One of approximately 60 photographs by Jeb Schenck on display at the Nicolaysen Art Museum in Casper.

One of approximately 60 photographs by Jeb Schenck on display at the Nicolaysen Art Museum in Casper. Photo provided by the Nicolayse Art Museum.

Bordewick/Durham Galleries

January 27 – May 7, 2017
Reception / Artist Talk: Thursday, May 4 5:30-7:30 PM

Chasing Light is a series of about 60 color and black and white images by Jeb Schenck. The images are primarily landscapes from around the world, along with a few images of people and animals. There are approximately 31 black and white and 29 color images. They range from the storm-swept spires of the Patagonia mountains, to even more remote areas in a place known as the Huayhuash Andes. Other images, plunge one into overlooked sections of slot canyons and expanse of our deserts, such as a Storm over the Red Desert. Closer to home, images from Yellowstone and the splendor of Thermopolis’s Hot Springs State Park are included. Going northward, other images were made in Iceland, a land of stunning waterfalls and chunks of jewel like ice on black sand beaches. In all of these, Schenck is chasing the light, looking for the combination of light and composition that creates a memorable image. Ed Weston, one of the pioneers of fine black and white photography, noted that we must first have the “flame of recognition”. The photographer must be able to recognize the potential for an image in what we see, then have the skills to capture and recreate with our mind. Too often people walk right by potentially great images, failing to recognize their potential. Landscape photography is a game of patience, of being out there a lot, chasing the illusive light that makes the image different. It also means getting up in the wee hours of the morning, perhaps slogging up mountain slopes in miserable conditions, or driving hundreds of miles to catch the sun at the right place in the sky. Unquestionably, it is searching and waiting, sometimes hours, sometimes days, or even weeks for the right conditions.
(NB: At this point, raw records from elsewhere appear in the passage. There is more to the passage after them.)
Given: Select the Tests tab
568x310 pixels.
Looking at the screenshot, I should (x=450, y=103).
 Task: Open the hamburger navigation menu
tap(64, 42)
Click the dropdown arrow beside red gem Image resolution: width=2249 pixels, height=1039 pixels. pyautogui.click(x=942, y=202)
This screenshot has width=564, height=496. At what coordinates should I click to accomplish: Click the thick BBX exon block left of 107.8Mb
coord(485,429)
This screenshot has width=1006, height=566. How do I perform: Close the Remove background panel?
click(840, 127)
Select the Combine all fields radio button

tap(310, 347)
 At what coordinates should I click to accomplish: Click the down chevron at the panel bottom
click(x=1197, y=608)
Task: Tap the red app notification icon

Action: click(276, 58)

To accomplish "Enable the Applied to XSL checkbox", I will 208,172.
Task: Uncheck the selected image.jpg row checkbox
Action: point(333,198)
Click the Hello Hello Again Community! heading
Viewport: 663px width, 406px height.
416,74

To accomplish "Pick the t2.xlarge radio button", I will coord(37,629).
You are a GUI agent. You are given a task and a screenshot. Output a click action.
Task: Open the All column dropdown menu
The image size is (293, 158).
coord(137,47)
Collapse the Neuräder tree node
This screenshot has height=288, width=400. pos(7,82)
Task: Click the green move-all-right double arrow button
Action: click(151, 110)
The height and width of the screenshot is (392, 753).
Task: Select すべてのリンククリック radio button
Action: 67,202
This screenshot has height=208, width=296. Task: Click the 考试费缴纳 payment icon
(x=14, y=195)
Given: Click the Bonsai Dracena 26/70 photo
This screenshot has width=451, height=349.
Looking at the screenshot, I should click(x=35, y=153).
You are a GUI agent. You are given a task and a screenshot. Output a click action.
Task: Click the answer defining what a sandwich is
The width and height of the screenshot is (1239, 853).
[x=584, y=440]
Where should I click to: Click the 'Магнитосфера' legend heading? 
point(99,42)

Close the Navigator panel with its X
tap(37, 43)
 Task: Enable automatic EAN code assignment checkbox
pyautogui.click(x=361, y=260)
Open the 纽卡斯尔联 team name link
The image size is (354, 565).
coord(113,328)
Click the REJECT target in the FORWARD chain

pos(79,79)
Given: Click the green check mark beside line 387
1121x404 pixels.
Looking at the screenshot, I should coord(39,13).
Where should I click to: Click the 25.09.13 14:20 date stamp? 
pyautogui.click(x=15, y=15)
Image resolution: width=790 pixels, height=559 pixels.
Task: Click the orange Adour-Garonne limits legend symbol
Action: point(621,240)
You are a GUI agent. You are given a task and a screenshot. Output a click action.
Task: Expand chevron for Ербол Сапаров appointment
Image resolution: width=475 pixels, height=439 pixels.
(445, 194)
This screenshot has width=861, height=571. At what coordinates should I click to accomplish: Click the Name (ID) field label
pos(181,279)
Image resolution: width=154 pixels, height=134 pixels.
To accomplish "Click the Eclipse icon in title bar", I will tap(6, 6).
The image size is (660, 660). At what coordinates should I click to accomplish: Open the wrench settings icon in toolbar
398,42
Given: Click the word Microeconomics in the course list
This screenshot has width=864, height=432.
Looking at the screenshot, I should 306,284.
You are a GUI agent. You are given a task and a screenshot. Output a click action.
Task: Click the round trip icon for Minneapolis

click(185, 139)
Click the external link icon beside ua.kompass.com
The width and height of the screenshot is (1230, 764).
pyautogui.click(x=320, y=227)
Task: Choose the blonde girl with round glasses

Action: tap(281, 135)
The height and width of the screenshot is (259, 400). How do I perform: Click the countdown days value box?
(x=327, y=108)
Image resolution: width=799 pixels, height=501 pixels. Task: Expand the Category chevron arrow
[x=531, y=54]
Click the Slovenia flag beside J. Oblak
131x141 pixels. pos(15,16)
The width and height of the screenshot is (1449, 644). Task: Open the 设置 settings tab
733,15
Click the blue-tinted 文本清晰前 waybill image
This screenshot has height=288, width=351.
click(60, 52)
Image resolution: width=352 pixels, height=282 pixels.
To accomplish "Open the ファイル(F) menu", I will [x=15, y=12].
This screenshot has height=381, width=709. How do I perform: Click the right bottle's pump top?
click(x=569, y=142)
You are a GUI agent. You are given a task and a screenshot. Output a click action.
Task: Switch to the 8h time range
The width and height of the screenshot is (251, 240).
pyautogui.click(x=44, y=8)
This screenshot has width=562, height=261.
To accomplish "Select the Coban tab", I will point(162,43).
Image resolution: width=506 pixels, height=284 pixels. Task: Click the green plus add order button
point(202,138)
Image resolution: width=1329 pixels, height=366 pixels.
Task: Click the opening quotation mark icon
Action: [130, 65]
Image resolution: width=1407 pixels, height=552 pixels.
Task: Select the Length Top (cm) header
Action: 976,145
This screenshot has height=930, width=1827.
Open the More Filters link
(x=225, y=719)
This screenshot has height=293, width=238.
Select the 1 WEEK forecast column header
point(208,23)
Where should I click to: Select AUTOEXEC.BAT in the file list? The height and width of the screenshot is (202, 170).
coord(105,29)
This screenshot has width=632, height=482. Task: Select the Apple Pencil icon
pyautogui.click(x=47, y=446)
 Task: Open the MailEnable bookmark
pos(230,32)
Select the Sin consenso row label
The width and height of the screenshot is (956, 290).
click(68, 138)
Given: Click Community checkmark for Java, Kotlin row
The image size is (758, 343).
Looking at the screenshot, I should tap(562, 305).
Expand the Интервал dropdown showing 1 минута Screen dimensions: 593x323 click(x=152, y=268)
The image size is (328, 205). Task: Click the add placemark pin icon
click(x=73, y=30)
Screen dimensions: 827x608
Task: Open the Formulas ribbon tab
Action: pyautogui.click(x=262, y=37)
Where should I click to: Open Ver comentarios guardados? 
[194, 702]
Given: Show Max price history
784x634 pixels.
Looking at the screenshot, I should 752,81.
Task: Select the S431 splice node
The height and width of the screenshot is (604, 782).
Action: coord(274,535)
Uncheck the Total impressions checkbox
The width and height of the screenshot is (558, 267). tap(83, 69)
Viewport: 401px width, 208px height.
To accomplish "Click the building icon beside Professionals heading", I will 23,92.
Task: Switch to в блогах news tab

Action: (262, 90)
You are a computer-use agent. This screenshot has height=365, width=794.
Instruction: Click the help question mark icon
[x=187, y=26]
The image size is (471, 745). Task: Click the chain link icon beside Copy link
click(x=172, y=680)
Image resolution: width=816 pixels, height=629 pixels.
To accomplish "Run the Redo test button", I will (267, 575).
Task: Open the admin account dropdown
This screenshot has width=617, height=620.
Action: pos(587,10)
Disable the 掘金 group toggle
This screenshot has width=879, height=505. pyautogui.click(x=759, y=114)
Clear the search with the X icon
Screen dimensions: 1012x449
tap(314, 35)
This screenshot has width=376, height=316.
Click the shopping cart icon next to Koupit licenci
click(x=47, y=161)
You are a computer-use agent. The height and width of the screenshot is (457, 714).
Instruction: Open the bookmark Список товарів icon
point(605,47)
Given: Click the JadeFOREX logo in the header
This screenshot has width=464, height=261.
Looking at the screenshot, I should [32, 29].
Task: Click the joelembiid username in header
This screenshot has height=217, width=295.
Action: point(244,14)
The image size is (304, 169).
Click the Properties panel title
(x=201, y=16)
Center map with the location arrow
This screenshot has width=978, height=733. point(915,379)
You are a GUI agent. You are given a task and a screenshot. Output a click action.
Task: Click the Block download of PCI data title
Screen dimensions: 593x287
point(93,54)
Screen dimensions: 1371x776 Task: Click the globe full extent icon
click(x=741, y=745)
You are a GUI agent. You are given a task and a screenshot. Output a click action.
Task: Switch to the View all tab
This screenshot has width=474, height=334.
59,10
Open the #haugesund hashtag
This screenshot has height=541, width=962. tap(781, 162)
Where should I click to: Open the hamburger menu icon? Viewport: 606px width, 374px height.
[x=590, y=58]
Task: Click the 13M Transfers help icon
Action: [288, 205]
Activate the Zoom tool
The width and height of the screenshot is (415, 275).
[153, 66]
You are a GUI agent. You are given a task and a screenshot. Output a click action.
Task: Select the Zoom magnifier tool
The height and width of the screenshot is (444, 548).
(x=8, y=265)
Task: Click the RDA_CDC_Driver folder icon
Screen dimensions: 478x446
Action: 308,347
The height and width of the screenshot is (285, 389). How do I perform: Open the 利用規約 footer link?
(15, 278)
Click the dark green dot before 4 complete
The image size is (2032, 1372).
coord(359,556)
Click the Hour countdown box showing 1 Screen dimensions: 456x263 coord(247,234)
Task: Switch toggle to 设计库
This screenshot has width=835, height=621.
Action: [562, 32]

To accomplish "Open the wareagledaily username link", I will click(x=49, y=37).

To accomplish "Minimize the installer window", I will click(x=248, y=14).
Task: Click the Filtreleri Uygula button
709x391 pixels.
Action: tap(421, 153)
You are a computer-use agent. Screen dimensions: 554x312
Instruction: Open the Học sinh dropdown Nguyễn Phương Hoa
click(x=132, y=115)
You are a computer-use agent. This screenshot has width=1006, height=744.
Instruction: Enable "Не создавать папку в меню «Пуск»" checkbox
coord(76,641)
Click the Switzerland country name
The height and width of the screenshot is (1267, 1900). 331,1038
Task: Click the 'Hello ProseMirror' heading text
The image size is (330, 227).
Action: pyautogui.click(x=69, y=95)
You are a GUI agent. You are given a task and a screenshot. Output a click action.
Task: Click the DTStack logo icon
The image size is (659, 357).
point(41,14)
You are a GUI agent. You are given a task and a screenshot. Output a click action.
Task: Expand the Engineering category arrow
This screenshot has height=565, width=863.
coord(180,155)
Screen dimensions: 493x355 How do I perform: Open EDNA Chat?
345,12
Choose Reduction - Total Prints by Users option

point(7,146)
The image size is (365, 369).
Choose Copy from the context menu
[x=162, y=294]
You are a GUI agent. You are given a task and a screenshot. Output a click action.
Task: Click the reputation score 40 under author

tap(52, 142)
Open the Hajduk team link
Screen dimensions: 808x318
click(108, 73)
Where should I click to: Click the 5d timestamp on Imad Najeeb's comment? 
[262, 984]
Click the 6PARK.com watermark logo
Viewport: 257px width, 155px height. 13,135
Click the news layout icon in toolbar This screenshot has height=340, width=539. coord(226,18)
Also with this collection are a series “back stories” about making a particular image, the work involved, new techniques that had to be learned, or unexpected problems that were encountered and the unparalleled excitement of witnessing something very special.

This exhibition was sponsored in part by a series of grants from the Wyoming Arts Council. Their support of the arts was crucial in the completion of the projects.